### TASKS TO PERFORM
1/ According to the cache lab excerpt, how many lines does the cache have in its initial direct-mapped configuration?
2/ Extend the cache lab excerpt beyond its final sentence.

### SOURCE EXCERPT
******************************

Problem 1. Cache Architectures

Please read "Appendix: BSim Cache Simulation" below to learn how to drive the cache simulator that's built into BSim.

We'll be using the following test program to explore the behavior of caches:

.include "beta.uasm"

// A little cache benchmarking program: adds N words from
// array A, then repeats.  The starting addresses for the
// program and the array A are set by the I and A symbols
// below.

. = 0
BR(test)        // branch to the start of the benchmark

I = 0x200        // location of benchmark program
A = 0x240        // starting address of array A
N = 16           // size of data region (in words)

. = I            // start benchmark program here
test:
CMOVE(N,R0)    // initialize loop index J
CMOVE(0,R1)

loop:            // add up elements in array
SUBC(R0,1,R0)  // decrement index
MULC(R0,4,R2)  // convert to byte offset
LD(R2,A,R3)    // load value from A[J]
BNE(R0,loop)   // loop until all words are summed

BR(test)       // perform test again!

// allocate space to hold array
. = A
STORAGE(N)     // N words

This test program is pre-loaded into the BSim instance below. Note that any changes you make to the program (e.g., changing symbol values) will not be saved when leaving the BSim window. "cache_test.uasm" tab has a read-only version of the program in case you need to copy it into the "Lab 6" to start with a clean slate. { "initial_state": { "beta.uasm": "url:../exercises/beta.uasm", "cache_test.uasm": "url:../exercises/caches/cache_test.uasm" }, "state":{"Cache test": "url:../exercises/caches//cache_test.uasm"} }

Hint: In answering the questions below you may find it useful to make changes to the assembly-language program to add .breakpoint, run slightly different experiments, etc. Help yourself! You can always restore the original program by closing the BSim window, then reopening it.

Ideal Cache Behavior

Try assembling the program, opening the cache control, turning on the cache, then clicking on the "Run Fast" control, which runs the test in a continuous loop. You'll observe that with the initial placement of the instructions and the array, and the initial cache configuration, the cache hit ratio is essentially 1.00.

1. There are few compulsory misses (e.g., 9 IFetch misses), i.e., misses that bring the instructions and data into the initially empty cache. If the value of the symbol N were temporarily changed from 16 to 8, what would the new miss numbers be?

The key to understanding cache performance is understanding how the memory address received from the CPU is processed by the cache hardware. Here's the right recipe:

1. Look at the assembly language program to determine instruction and data addresses generated by the CPU as the program executes. The sequence of addresses is sometimes called the reference string.

2. Then look at the "Address bits" info in the cache control panel to determine how each memory address is divided into offset, index and tag fields. The index bits determine the cache line and the tag bits of the address are compared with the the tag field of the selected cache line to determine if there's a hit.

Our cache has 64 data words altogether. The initial configuration is direct mapped with 1 word/line, so the cache has 64 lines numbered 0 through 63. To achieve the 100% hit ratio, it must be the case that the instructions and array data can reside in the cache at the same time.

******************************

### INFORMATION SHOWN
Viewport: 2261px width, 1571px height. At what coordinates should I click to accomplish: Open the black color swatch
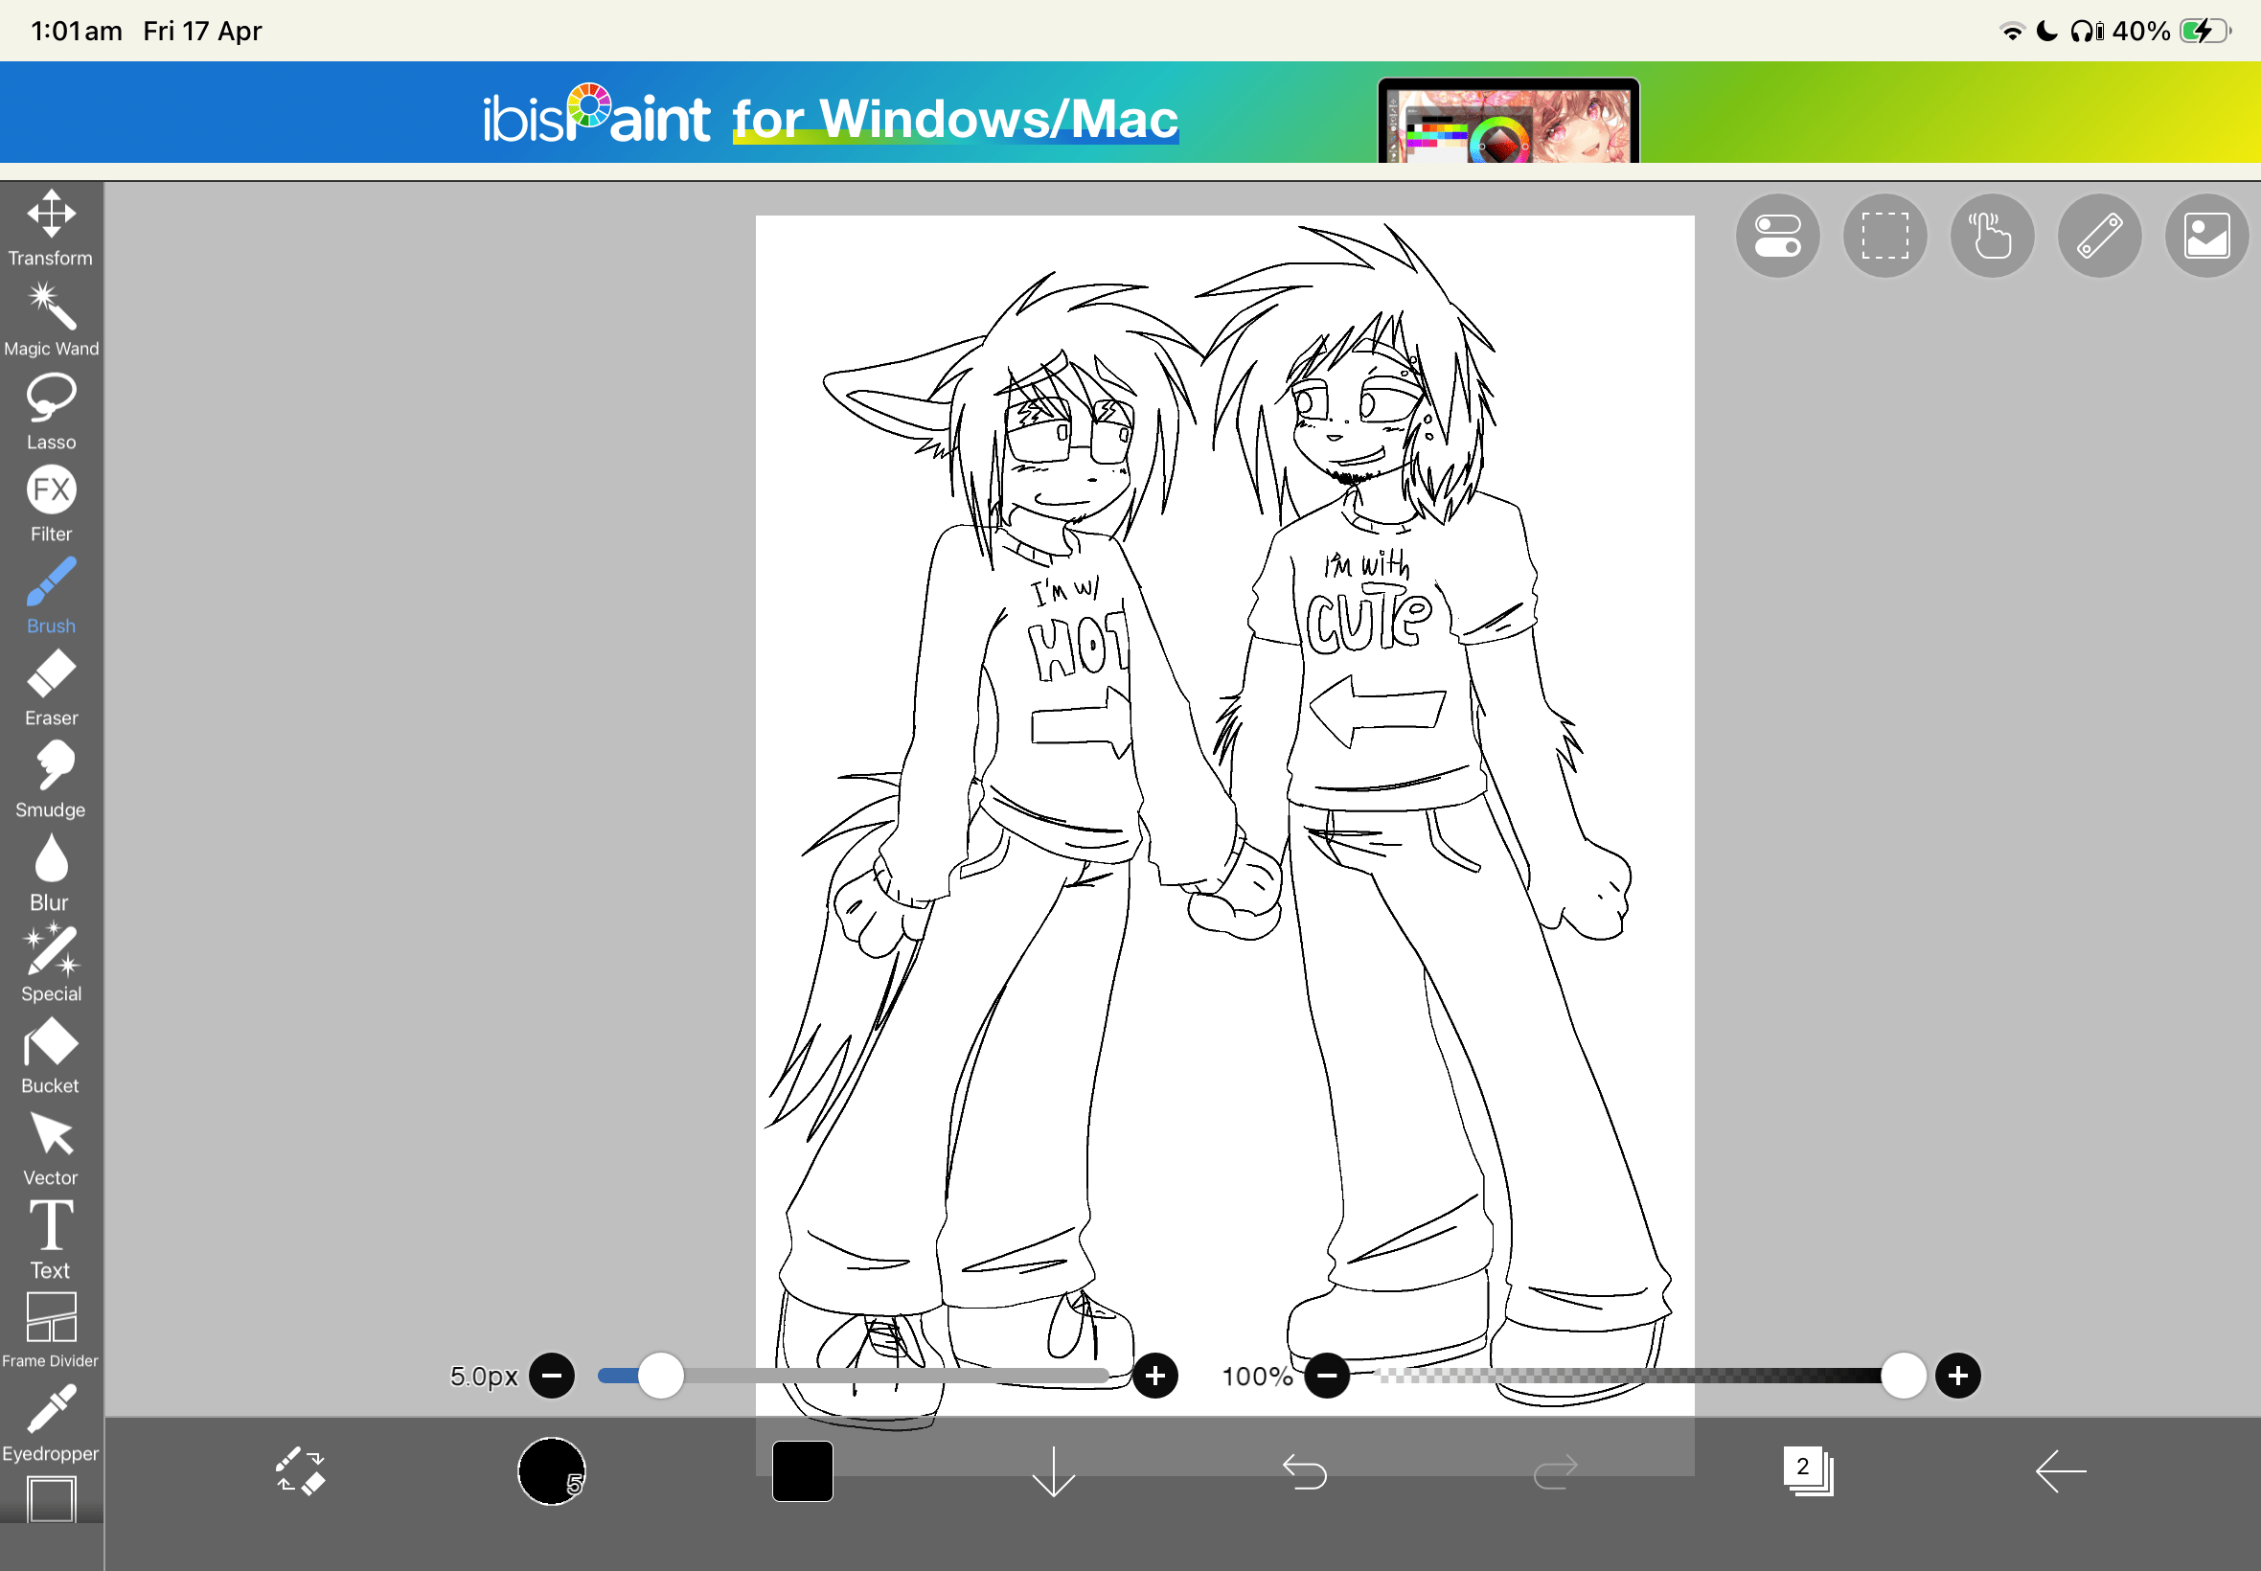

******************************

### ANSWERS FOR THE TASKS
1/ 64 lines, numbered 0 through 63.

2/
1. Please determine which cache line will hold each of the following instruction or data words. And for practice, compute the tag field for each of the addresses. Remember that to enter an address in hex, you should include a 0x prefix.

Aha! All the instruction and data words map to different cache lines, so all of instructions and data accessed by the loop can reside in the cache at the same time.

Collisions

Now let's change the location of the A array in memory by modifying the appropriate line in the assembly language program to be

A = 0x300        // starting address of array A

If you changed N to 8 for the previous question, please reset it to 16. Rerun the simulation for a while with the cache enabled and observe that the hit ratio on instruction fetch is now .904 and the overall hit ratio is .838.

1. Determine which cache lines will now hold the A array and compute the associated tag field.

Moving A means that addresses for A[0] through A[7] are mapped into the same cache lines as those used for the instructions. The data accesses to A and instruction fetches are said to collide, i.e., since their addresses map to the same cache lines, they contend for residency in the direct-mapped cache.

1. The data for A[4] maps to the same cache line as which instruction? Recall that A[0], the first element of the array is located at address 0x300. CMOVE(N,R0) CMOVE(0,R1) SUBC(R0,1,R0) MULC(R0,4,R2) LD(R2,A,R3) ADDC(R3,0,R1) BNE(R0,loop) BR(test)

Why is the long-term instruction fetch hit ratio .904? Let's do the calculations for one complete iteration of the outer loop, which involves N (16) iterations of the inner loop. Consider execution starting with the instruction at test: and ending when the same instruction is about to be executed again.

Hint: placing a .breakpoint just after test: will let you compare the cache statistics between two successive iterations of the outer loop and use the difference to answer the questions below. Or, of course, you can simply figure it out from the assembly language program! We're interested in the steady state behavior, so don't use measurements from the first iteration of the loop, which would include cumpulsory misses when filling the empty cache.
1. What is the total number of instruction fetches during one full iteration of the outer loop?

The sixteen iterations of the inner loop access A[15] down to A[0]. Recall that accesses to A[0] through A[7] collide with the instructions. So some of those data access will end up replacing an instruction in the cache, which will then cause a cache miss when that instruction is fetched on the next iteration of the inner loop.

1. What are total numbers of misses and hits for one full iteration of the outer loop?

If we compute the hit ratio as hits/(total fetches) we get 0.9036.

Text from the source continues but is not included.